Aminooxyacetic acid
- Names: Preferred IUPAC name (Aminooxy)acetic acid

Identifiers
- CAS Number: 645-88-5;
- 3D model (JSmol): Interactive image; Interactive image;
- ChEMBL: ChEMBL347862;
- ChemSpider: 280;
- DrugBank: DB02079;
- IUPHAR/BPS: 5136;
- MeSH: Aminooxyacetic+Acid
- PubChem CID: 286;
- UNII: 14I68GI3OQ;
- CompTox Dashboard (EPA): DTXSID50214756 ;

Properties
- Chemical formula: C_{2}H_{5}NO_{3}
- Molar mass: 91.066
- Density: 1.375 g/cm^{3}
- Melting point: 138 °C (280 °F; 411 K)
- Boiling point: 326.7 °C (620.1 °F; 599.8 K)

Hazards
- Flash point: 151 °C (304 °F; 424 K)

= Aminooxyacetic acid =

Aminooxyacetic acid, often abbreviated AOA or AOAA, is a compound that inhibits 4-aminobutyrate aminotransferase (GABA-T) activity in vitro and in vivo, leading to less gamma-aminobutyric acid (GABA) being broken down. Subsequently, the level of GABA is increased in tissues. At concentrations high enough to fully inhibit 4-aminobutyrate aminotransferase activity, aminooxyacetic acid is indicated as a useful tool to study regional GABA turnover in rats.

Aminooxyacetic acid is a general inhibitor of pyridoxal phosphate (PLP)-dependent enzymes (this includes GABA-T). It functions as an inhibitor by attacking the Schiff base linkage between PLP and the enzyme, forming oxime type complexes.

Aminooxyacetic acid inhibits aspartate aminotransferase, another PLP-dependent enzyme, which is an essential part of the malate-aspartate shuttle.
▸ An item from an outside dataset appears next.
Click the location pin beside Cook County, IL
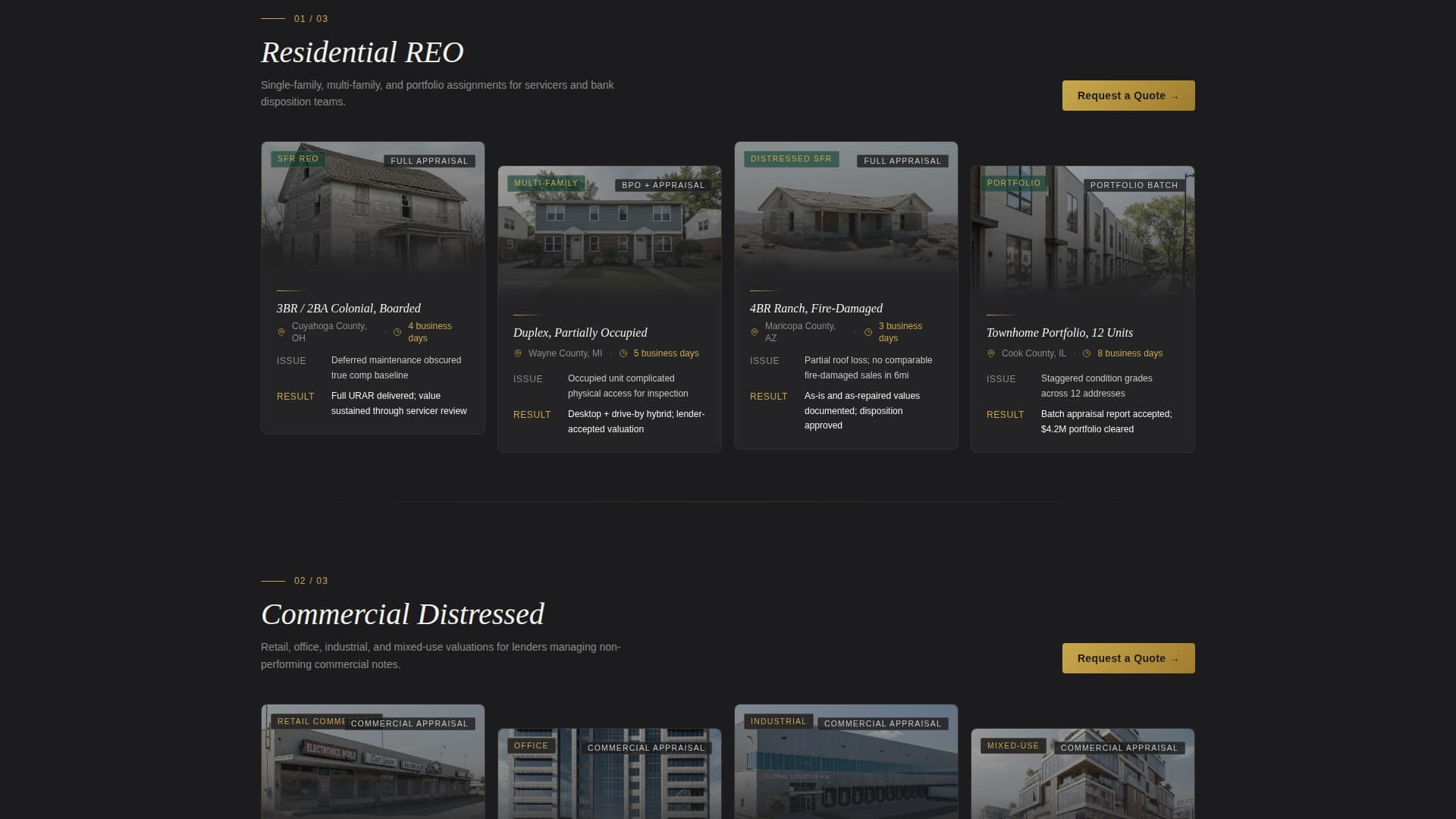 click(x=991, y=353)
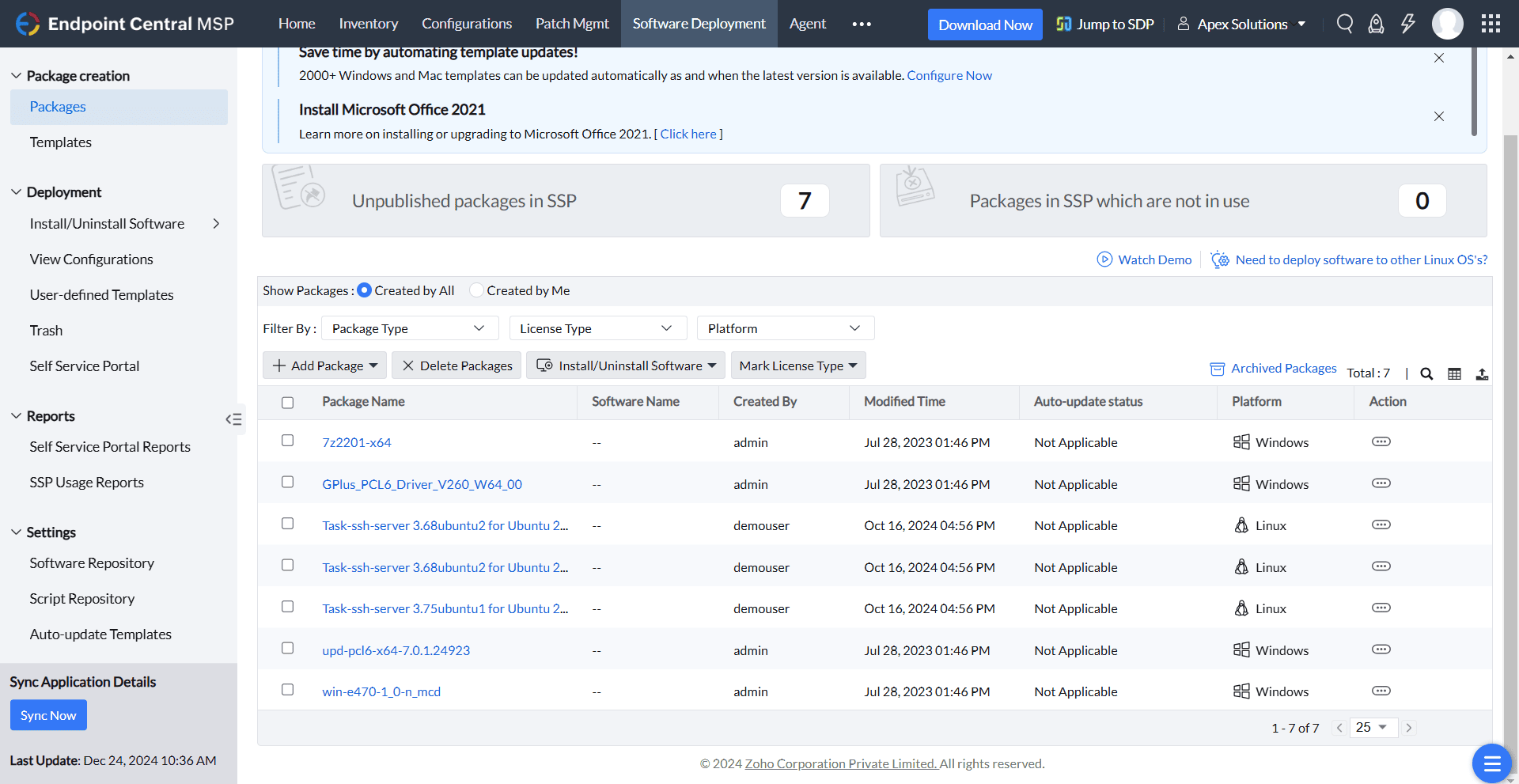The width and height of the screenshot is (1519, 784).
Task: Collapse the sidebar using the arrow icon
Action: (233, 419)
The inhibition of the malate-aspartate shuttle prevents the reoxidation of cytosolic NADH by the mitochondria in nerve terminals. Also in the nerve terminals, aminooxyacetic acid prevents the mitochondria from utilizing pyruvate generated from glycolysis, thus leading to a bioenergetic state similar to that of hypoglycemia. Aminooxyacetic acid has been shown to cause excitotoxic lesions of the striatum, similar to Huntington's disease, potentially due to its impairment of mitochondrial energy metabolism. Aminooxyacetic acid was previously used in a clinical trial to reduce symptoms of Huntington's disease by increasing GABA levels in the brain. However, the patients who received the aminooxyacetic acid treatment failed to show clinical improvement and suffered from side effects such as drowsiness, ataxia, seizures, and psychosis when the dosage was increased beyond 2 mg per kilogram per day. Also, the inhibition of aspartate aminotransferase by aminooxyacetic acid has clinical implications for the treatment of breast cancer, since a decrease in glycolysis disrupts breast adenocarcinoma cells more than normal cells.
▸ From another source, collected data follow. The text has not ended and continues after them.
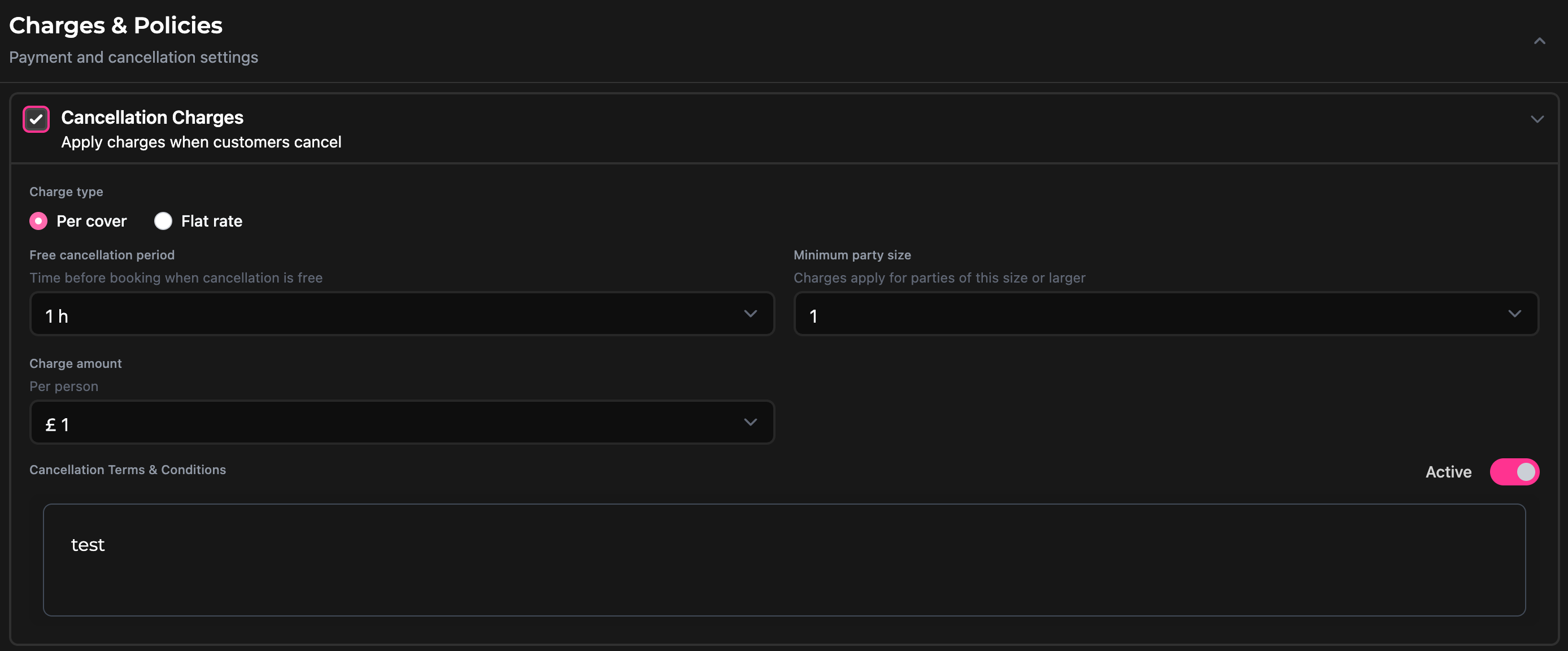Click the Active label beside the toggle
The width and height of the screenshot is (1568, 651).
tap(1448, 472)
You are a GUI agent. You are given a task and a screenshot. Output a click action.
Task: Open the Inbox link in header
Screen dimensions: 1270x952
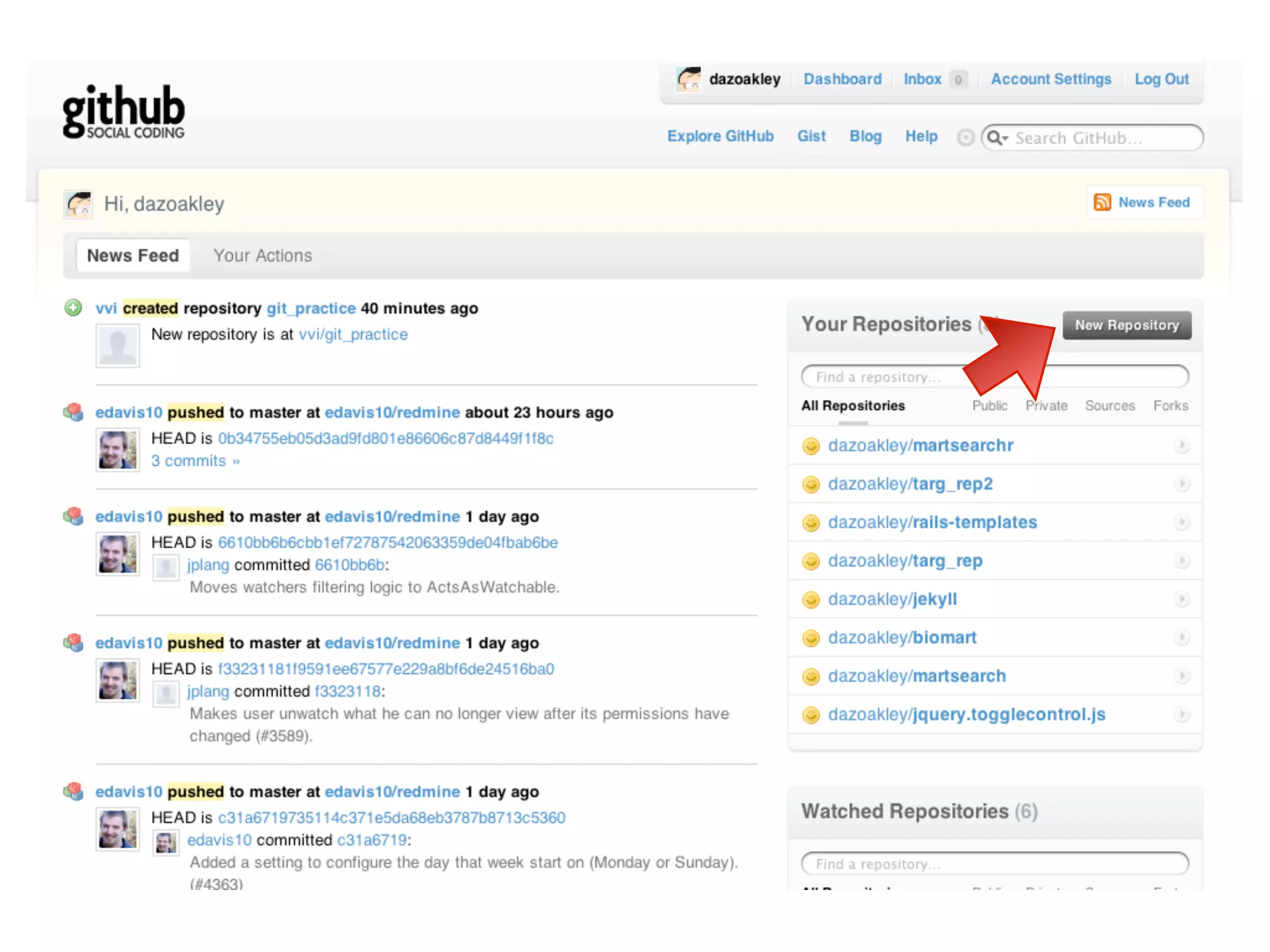click(922, 79)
Aminooxyacetic acid has been studied as a treatment for tinnitus. One study showed that about 20% of patients with tinnitus had a decrease in its severity when treated with aminooxyacetic acid. However, about 70% of those patients reported side effects, mostly nausea and disequilibrium. Thus, the investigators of the study concluded that the incidence of the side effects makes aminooxyacetic acid unsuitable to treat tinnitus.
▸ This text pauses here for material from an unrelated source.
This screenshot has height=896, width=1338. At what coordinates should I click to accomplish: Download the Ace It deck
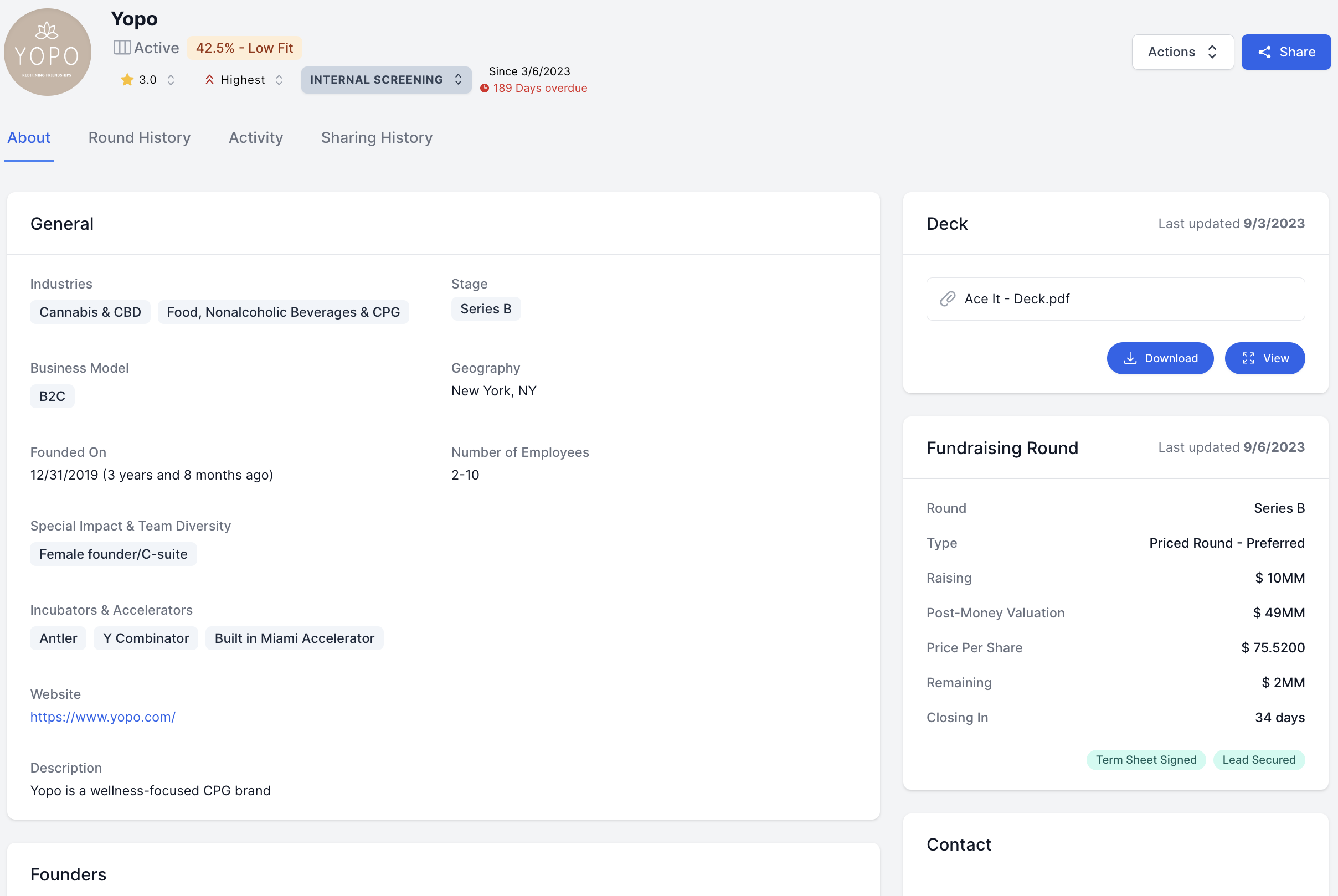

Aminooxyacetic acid also has anticonvulsant properties. At high dosages, it can act as a convulsant agent in mice and rats.

Aminooxyacetic acid can also inhibit 1-aminocyclopropane-1-carboxylate synthase preventing ethylene synthesis, which can increase the vase life of cut flowers.

==History==
Aminooxyacetic acid was first described by Werner in 1893, and was prepared by the hydrolysis of ethylbenzhydroximinoacetic acid. In 1936, Anchel and Shoenheimer used aminooxyacetic acid to isolate ketones from natural sources. Also in 1936, Kitagawa and Takani described the preparation of aminooxyacetic acid by the condensation of benzhydroxamic acid and ethyl bromoacetate, followed by hydrolysis by hydrochloric acid.